# ENTRIES PROVIDED

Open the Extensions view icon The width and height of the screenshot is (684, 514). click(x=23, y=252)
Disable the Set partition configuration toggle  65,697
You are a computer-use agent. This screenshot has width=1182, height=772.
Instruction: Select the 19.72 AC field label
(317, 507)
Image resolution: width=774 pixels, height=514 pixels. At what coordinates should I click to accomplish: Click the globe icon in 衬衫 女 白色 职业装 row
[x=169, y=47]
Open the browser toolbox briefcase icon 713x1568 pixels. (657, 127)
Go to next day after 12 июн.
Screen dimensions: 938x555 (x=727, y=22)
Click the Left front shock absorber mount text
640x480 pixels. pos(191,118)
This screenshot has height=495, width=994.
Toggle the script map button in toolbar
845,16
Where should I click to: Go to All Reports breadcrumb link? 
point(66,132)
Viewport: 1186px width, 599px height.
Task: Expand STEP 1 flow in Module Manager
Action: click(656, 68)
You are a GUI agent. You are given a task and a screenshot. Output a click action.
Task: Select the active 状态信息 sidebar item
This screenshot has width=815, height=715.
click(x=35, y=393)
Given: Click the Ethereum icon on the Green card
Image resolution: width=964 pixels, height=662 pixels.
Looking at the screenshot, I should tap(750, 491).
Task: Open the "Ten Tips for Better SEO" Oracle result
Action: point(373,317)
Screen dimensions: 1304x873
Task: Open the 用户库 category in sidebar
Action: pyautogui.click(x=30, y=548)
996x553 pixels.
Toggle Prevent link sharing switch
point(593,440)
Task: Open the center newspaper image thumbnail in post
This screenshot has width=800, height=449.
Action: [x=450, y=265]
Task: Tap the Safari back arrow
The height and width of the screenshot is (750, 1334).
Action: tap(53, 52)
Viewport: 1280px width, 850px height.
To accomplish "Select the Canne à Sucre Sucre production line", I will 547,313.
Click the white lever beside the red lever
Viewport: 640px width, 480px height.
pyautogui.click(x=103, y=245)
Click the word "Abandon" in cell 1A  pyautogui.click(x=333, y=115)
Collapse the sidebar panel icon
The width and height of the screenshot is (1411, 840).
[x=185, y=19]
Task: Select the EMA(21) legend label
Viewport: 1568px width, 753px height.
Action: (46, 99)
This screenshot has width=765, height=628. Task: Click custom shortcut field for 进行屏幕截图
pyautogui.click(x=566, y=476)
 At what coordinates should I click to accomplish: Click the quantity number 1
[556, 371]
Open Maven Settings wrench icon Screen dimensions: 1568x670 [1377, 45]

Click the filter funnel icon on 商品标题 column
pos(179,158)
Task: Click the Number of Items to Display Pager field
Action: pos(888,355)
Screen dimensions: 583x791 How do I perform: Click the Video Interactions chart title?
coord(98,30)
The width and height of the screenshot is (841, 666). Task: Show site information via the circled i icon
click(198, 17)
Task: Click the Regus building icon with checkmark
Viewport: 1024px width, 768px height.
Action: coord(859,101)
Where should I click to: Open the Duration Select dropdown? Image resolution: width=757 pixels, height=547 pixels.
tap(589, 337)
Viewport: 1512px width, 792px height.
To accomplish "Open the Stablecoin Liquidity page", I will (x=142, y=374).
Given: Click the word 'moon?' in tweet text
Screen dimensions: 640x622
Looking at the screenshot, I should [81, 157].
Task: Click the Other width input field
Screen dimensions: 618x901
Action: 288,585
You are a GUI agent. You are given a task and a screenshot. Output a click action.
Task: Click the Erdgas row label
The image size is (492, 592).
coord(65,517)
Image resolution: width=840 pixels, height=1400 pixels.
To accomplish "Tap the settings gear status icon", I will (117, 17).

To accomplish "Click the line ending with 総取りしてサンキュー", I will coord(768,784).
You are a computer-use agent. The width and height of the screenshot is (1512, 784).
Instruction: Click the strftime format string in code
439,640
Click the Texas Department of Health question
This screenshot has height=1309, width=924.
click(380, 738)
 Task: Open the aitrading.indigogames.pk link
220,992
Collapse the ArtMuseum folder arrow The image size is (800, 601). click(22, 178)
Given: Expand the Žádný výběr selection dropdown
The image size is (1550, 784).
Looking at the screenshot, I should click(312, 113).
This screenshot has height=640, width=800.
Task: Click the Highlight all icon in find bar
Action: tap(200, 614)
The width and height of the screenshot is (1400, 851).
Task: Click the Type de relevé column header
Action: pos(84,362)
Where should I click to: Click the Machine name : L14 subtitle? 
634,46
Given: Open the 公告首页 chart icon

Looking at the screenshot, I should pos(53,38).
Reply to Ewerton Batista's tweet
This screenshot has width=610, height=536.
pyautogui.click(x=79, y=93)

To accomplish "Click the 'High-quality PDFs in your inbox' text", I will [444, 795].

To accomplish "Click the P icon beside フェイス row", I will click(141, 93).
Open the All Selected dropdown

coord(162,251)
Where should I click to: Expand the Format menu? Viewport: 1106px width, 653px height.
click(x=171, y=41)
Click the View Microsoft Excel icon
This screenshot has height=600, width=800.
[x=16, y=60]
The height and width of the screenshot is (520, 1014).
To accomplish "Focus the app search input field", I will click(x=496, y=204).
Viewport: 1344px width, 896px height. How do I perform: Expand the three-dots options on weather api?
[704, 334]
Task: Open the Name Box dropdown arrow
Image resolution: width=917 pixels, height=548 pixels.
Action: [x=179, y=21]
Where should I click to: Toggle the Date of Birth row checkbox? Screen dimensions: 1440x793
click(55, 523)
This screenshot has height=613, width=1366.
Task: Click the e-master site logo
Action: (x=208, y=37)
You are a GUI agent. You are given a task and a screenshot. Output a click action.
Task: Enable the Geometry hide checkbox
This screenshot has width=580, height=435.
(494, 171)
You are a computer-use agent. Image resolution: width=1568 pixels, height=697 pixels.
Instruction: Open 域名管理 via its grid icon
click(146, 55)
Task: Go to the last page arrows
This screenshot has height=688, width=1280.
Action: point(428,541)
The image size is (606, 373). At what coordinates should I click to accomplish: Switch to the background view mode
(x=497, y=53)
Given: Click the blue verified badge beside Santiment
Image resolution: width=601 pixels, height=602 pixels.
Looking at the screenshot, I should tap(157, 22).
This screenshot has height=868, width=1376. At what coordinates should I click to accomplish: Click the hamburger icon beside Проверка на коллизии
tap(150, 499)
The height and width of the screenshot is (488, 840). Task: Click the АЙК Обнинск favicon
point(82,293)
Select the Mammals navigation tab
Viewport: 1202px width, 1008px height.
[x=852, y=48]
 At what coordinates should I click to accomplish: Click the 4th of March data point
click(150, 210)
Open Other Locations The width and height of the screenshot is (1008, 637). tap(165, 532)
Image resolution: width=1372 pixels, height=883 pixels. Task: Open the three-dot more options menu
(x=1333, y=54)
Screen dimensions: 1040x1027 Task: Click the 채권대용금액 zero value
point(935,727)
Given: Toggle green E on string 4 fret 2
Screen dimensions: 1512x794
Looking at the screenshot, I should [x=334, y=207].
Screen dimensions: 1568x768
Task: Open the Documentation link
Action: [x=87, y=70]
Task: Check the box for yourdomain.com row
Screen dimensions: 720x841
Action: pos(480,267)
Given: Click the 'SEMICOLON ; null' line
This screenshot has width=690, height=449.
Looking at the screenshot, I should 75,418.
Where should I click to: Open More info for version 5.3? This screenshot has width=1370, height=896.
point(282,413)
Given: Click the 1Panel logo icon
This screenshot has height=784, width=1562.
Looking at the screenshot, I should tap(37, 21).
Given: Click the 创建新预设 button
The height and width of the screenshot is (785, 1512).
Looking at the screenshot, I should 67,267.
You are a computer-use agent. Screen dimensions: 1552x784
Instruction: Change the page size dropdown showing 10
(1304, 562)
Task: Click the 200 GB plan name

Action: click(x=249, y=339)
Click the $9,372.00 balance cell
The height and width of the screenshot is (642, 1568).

# INSTRUCTIONS FOR THE TASK
Reproduce all of the data above with every occurrence of "Ethereum" changed to "Bitcoin". Leave everything else unchanged.

# ANSWER TO THIS TASK
Open the Extensions view icon The width and height of the screenshot is (684, 514). click(x=23, y=252)
Disable the Set partition configuration toggle  65,697
You are a computer-use agent. This screenshot has width=1182, height=772.
Instruction: Select the 19.72 AC field label
(317, 507)
Image resolution: width=774 pixels, height=514 pixels. At what coordinates should I click to accomplish: Click the globe icon in 衬衫 女 白色 职业装 row
[x=169, y=47]
Open the browser toolbox briefcase icon 713x1568 pixels. (657, 127)
Go to next day after 12 июн.
Screen dimensions: 938x555 (x=727, y=22)
Click the Left front shock absorber mount text
640x480 pixels. pos(191,118)
This screenshot has height=495, width=994.
Toggle the script map button in toolbar
845,16
Where should I click to: Go to All Reports breadcrumb link? 
point(66,132)
Viewport: 1186px width, 599px height.
Task: Expand STEP 1 flow in Module Manager
Action: click(656, 68)
You are a GUI agent. You are given a task and a screenshot. Output a click action.
Task: Select the active 状态信息 sidebar item
This screenshot has width=815, height=715.
click(x=35, y=393)
Given: Click the Bitcoin icon on the Green card
Image resolution: width=964 pixels, height=662 pixels.
Looking at the screenshot, I should tap(750, 491).
Task: Open the "Ten Tips for Better SEO" Oracle result
Action: point(373,317)
Screen dimensions: 1304x873
Task: Open the 用户库 category in sidebar
Action: pyautogui.click(x=30, y=548)
996x553 pixels.
Toggle Prevent link sharing switch
point(593,440)
Task: Open the center newspaper image thumbnail in post
This screenshot has width=800, height=449.
Action: [x=450, y=265]
Task: Tap the Safari back arrow
The height and width of the screenshot is (750, 1334).
Action: tap(53, 52)
Viewport: 1280px width, 850px height.
To accomplish "Select the Canne à Sucre Sucre production line", I will 547,313.
Click the white lever beside the red lever
Viewport: 640px width, 480px height.
pyautogui.click(x=103, y=245)
Click the word "Abandon" in cell 1A  pyautogui.click(x=333, y=115)
Collapse the sidebar panel icon
The width and height of the screenshot is (1411, 840).
[x=185, y=19]
Task: Select the EMA(21) legend label
Viewport: 1568px width, 753px height.
Action: (46, 99)
This screenshot has width=765, height=628. Task: Click custom shortcut field for 进行屏幕截图
pyautogui.click(x=566, y=476)
 At what coordinates should I click to accomplish: Click the quantity number 1
[556, 371]
Open Maven Settings wrench icon Screen dimensions: 1568x670 [1377, 45]

Click the filter funnel icon on 商品标题 column
pos(179,158)
Task: Click the Number of Items to Display Pager field
Action: pos(888,355)
Screen dimensions: 583x791 How do I perform: Click the Video Interactions chart title?
coord(98,30)
The width and height of the screenshot is (841, 666). Task: Show site information via the circled i icon
click(198, 17)
Task: Click the Regus building icon with checkmark
Viewport: 1024px width, 768px height.
Action: coord(859,101)
Where should I click to: Open the Duration Select dropdown? Image resolution: width=757 pixels, height=547 pixels.
tap(589, 337)
Viewport: 1512px width, 792px height.
To accomplish "Open the Stablecoin Liquidity page", I will (x=142, y=374).
Given: Click the word 'moon?' in tweet text
Screen dimensions: 640x622
Looking at the screenshot, I should [81, 157].
Task: Click the Other width input field
Screen dimensions: 618x901
Action: 288,585
You are a GUI agent. You are given a task and a screenshot. Output a click action.
Task: Click the Erdgas row label
The image size is (492, 592).
coord(65,517)
Image resolution: width=840 pixels, height=1400 pixels.
To accomplish "Tap the settings gear status icon", I will (117, 17).

To accomplish "Click the line ending with 総取りしてサンキュー", I will coord(768,784).
You are a computer-use agent. The width and height of the screenshot is (1512, 784).
Instruction: Click the strftime format string in code
439,640
Click the Texas Department of Health question
This screenshot has height=1309, width=924.
click(380, 738)
 Task: Open the aitrading.indigogames.pk link
220,992
Collapse the ArtMuseum folder arrow The image size is (800, 601). click(22, 178)
Given: Expand the Žádný výběr selection dropdown
The image size is (1550, 784).
Looking at the screenshot, I should click(312, 113).
This screenshot has height=640, width=800.
Task: Click the Highlight all icon in find bar
Action: tap(200, 614)
The width and height of the screenshot is (1400, 851).
Task: Click the Type de relevé column header
Action: pos(84,362)
Where should I click to: Click the Machine name : L14 subtitle? 
634,46
Given: Open the 公告首页 chart icon

Looking at the screenshot, I should pos(53,38).
Reply to Ewerton Batista's tweet
This screenshot has width=610, height=536.
pyautogui.click(x=79, y=93)

To accomplish "Click the 'High-quality PDFs in your inbox' text", I will [444, 795].

To accomplish "Click the P icon beside フェイス row", I will click(141, 93).
Open the All Selected dropdown

coord(162,251)
Where should I click to: Expand the Format menu? Viewport: 1106px width, 653px height.
click(x=171, y=41)
Click the View Microsoft Excel icon
This screenshot has height=600, width=800.
[x=16, y=60]
The height and width of the screenshot is (520, 1014).
To accomplish "Focus the app search input field", I will click(x=496, y=204).
Viewport: 1344px width, 896px height. How do I perform: Expand the three-dots options on weather api?
[704, 334]
Task: Open the Name Box dropdown arrow
Image resolution: width=917 pixels, height=548 pixels.
Action: [x=179, y=21]
Where should I click to: Toggle the Date of Birth row checkbox? Screen dimensions: 1440x793
click(55, 523)
This screenshot has height=613, width=1366.
Task: Click the e-master site logo
Action: (x=208, y=37)
You are a GUI agent. You are given a task and a screenshot. Output a click action.
Task: Enable the Geometry hide checkbox
This screenshot has width=580, height=435.
(494, 171)
You are a computer-use agent. Image resolution: width=1568 pixels, height=697 pixels.
Instruction: Open 域名管理 via its grid icon
click(146, 55)
Task: Go to the last page arrows
This screenshot has height=688, width=1280.
Action: point(428,541)
The image size is (606, 373). At what coordinates should I click to accomplish: Switch to the background view mode
(x=497, y=53)
Given: Click the blue verified badge beside Santiment
Image resolution: width=601 pixels, height=602 pixels.
Looking at the screenshot, I should tap(157, 22).
This screenshot has height=868, width=1376. At what coordinates should I click to accomplish: Click the hamburger icon beside Проверка на коллизии
tap(150, 499)
The height and width of the screenshot is (488, 840). Task: Click the АЙК Обнинск favicon
point(82,293)
Select the Mammals navigation tab
Viewport: 1202px width, 1008px height.
[x=852, y=48]
 At what coordinates should I click to accomplish: Click the 4th of March data point
click(150, 210)
Open Other Locations The width and height of the screenshot is (1008, 637). tap(165, 532)
Image resolution: width=1372 pixels, height=883 pixels. Task: Open the three-dot more options menu
(x=1333, y=54)
Screen dimensions: 1040x1027 Task: Click the 채권대용금액 zero value
point(935,727)
Given: Toggle green E on string 4 fret 2
Screen dimensions: 1512x794
Looking at the screenshot, I should [x=334, y=207].
Screen dimensions: 1568x768
Task: Open the Documentation link
Action: [x=87, y=70]
Task: Check the box for yourdomain.com row
Screen dimensions: 720x841
Action: pos(480,267)
Given: Click the 'SEMICOLON ; null' line
This screenshot has width=690, height=449.
Looking at the screenshot, I should 75,418.
Where should I click to: Open More info for version 5.3? This screenshot has width=1370, height=896.
point(282,413)
Given: Click the 1Panel logo icon
This screenshot has height=784, width=1562.
Looking at the screenshot, I should tap(37, 21).
Given: Click the 创建新预设 button
The height and width of the screenshot is (785, 1512).
Looking at the screenshot, I should 67,267.
You are a computer-use agent. Screen dimensions: 1552x784
Instruction: Change the page size dropdown showing 10
(1304, 562)
Task: Click the 200 GB plan name

Action: click(x=249, y=339)
Click the $9,372.00 balance cell
The height and width of the screenshot is (642, 1568).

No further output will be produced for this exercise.